WHAT IS NEEDED: Reproduce every line in the listing that contains the word "computer".

DATA RECORDS:
++++++++++++++++++++

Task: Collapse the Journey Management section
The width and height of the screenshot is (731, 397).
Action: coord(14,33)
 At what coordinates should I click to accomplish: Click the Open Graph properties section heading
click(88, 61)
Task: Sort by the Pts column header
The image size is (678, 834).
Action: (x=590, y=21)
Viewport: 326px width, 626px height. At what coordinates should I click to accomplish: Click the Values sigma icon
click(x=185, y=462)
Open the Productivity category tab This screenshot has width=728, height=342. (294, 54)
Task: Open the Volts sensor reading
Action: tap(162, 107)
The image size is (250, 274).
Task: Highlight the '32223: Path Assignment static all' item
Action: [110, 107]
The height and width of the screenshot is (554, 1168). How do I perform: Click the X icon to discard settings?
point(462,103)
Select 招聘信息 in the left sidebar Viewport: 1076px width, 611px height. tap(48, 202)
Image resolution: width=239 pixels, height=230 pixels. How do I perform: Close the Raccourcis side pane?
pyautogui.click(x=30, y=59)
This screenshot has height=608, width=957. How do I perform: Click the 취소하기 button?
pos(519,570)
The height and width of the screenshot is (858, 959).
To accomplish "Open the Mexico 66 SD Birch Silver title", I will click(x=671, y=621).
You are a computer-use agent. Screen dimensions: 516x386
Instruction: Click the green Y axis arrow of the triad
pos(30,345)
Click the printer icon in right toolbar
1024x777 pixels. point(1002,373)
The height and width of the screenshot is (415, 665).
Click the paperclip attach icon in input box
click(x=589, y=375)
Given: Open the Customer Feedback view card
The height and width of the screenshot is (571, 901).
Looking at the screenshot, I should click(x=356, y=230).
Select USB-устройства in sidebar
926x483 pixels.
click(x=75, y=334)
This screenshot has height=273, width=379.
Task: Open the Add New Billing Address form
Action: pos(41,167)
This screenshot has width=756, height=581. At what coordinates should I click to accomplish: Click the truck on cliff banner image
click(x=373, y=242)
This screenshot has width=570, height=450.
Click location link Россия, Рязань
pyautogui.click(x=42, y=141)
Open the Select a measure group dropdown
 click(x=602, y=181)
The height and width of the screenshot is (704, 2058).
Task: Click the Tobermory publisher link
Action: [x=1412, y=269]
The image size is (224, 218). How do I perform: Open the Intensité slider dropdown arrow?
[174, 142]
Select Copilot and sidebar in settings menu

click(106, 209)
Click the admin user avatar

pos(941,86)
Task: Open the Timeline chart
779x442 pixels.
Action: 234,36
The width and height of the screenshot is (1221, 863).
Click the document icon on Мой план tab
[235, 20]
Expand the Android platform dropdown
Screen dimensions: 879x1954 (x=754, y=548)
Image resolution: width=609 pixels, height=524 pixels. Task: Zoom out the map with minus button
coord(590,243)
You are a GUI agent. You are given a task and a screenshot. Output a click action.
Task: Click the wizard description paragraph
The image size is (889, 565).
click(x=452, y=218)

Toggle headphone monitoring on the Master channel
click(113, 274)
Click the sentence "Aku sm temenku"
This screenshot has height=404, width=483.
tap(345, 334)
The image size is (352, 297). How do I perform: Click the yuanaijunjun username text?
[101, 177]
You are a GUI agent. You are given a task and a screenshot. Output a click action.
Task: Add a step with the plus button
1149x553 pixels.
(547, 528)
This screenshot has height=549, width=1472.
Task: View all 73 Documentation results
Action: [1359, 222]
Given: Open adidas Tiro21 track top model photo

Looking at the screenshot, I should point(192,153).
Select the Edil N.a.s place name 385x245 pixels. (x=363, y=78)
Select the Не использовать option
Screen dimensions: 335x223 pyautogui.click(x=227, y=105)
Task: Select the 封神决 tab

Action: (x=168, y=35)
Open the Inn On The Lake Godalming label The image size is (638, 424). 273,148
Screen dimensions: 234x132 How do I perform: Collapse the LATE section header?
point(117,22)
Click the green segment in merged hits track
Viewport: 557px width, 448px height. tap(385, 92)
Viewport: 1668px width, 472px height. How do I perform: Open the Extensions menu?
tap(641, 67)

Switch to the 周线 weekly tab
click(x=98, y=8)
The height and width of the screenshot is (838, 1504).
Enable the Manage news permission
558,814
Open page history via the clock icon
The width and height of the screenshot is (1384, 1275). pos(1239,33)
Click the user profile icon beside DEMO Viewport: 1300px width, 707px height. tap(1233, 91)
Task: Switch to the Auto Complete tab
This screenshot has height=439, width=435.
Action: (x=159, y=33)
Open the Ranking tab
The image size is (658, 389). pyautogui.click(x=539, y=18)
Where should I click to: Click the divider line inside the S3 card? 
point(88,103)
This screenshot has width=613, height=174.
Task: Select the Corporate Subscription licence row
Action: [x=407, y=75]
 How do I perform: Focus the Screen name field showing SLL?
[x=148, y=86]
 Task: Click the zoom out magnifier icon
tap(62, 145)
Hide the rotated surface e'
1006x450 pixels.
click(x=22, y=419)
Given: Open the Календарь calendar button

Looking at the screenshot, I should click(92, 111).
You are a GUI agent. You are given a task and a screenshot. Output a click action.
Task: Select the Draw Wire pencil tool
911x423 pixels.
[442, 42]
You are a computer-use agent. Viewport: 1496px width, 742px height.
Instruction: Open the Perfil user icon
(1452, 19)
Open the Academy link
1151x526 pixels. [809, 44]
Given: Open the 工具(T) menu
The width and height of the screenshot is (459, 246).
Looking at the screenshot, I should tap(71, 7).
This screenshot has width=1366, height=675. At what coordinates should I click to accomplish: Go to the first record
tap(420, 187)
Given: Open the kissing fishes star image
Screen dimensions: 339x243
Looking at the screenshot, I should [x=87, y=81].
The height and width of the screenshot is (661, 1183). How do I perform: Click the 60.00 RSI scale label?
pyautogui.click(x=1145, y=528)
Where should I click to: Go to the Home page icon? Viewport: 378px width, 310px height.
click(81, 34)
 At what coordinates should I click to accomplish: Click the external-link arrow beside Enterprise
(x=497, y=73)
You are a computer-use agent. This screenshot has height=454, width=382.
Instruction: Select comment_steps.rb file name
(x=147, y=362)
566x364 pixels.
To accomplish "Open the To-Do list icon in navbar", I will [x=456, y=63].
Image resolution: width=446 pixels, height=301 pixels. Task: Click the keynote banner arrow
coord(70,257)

++++++++++++++++++++

PROBLEM SOLUTION:
You are a computer-use agent. Screen dimensions: 516x386
You are a computer-use agent. Viewport: 1496px width, 742px height.
You are a computer-use agent. This screenshot has height=454, width=382.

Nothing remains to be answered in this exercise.